Indeed, Japan's approach to branding is markedly different to that in the West. In Japan, the corporate brand takes precedence over the product name. Traditionally, Japanese companies have focused on the homogeneous domestic market of 129 million people. New products are launched at a fast pace with the makers of most FMCG brands estimating about a three-month honeymoon before a competitor brings out a rival brand.

Brands are then given about a year to succeed and, if they fail, marketing support is withdrawn and the brand is left to die. In the meantime another brand will be launched to take its place. As a result, brand loyalty is to the corporate name as product brands move too fast to generate any real following.

The Japanese consumer's attitude to advertising is also different from their western counterparts. Inagaki tells me that the Japanese prefer indirect, vague and non-committal expressions in their dialogue and do not like being pressed for a decision. It is very difficult for them to say 'no' even if they completely disagree with what they are being told.

So it was a brave move when Asatsu adapted the first advertising for Pepsi that actually pitched the brand directly against its main rival, Coca-Cola. The TV spot featured the US rap singer, MC Hammer, drinking Coke before going on stage, and then crooning Feelings.
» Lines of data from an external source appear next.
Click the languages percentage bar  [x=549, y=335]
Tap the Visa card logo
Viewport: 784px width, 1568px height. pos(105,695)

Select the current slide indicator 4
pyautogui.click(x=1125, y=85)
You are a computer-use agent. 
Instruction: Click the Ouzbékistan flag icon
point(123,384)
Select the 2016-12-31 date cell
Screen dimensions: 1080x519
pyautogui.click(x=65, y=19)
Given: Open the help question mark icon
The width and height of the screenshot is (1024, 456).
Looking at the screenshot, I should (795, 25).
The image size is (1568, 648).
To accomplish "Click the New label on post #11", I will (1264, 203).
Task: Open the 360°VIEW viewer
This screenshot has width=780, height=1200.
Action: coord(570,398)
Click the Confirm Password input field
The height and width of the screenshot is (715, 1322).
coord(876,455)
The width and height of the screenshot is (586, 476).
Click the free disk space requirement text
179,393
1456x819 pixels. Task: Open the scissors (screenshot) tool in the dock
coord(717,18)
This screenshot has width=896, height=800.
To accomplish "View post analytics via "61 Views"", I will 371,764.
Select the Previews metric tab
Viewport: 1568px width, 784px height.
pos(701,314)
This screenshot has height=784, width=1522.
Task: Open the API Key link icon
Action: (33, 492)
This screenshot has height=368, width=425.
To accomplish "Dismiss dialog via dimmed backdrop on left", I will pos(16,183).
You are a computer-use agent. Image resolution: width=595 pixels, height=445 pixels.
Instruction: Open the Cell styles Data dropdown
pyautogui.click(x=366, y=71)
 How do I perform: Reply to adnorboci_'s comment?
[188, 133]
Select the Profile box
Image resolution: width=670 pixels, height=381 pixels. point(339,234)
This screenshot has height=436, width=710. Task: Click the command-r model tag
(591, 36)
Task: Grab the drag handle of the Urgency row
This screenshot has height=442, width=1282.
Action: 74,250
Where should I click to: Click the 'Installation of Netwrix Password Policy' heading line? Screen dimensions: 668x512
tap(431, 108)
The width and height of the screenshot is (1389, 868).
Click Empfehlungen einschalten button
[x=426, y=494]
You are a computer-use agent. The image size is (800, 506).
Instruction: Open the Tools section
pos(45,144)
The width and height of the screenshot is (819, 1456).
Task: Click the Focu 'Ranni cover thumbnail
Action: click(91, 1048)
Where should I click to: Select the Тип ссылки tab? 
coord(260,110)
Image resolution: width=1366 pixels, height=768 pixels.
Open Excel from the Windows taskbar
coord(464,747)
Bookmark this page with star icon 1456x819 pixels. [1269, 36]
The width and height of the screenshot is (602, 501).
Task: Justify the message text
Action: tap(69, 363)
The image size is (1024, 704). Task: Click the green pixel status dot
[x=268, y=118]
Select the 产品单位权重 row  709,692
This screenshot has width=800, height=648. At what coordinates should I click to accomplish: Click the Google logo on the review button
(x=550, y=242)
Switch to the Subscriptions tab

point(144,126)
A fan hands him a Pepsi, one sip of which produces his trademark rap.

While the advertising was at the time driven out of BBDO Worldwide, Asatsu's decision to run the ad at home was a bold one.

From the Asatsu boardroom, I can see the site for Dentsu's new head office building which is due to open in 2003.

'Mr Narita tells us that the new building is going to be 55 stories high, so it will be blocking out all of Asatsu's sunlight,' Inagaki says with some amusement.

Does the obvious symbolism of Dentsu towering over Asatsu bother him?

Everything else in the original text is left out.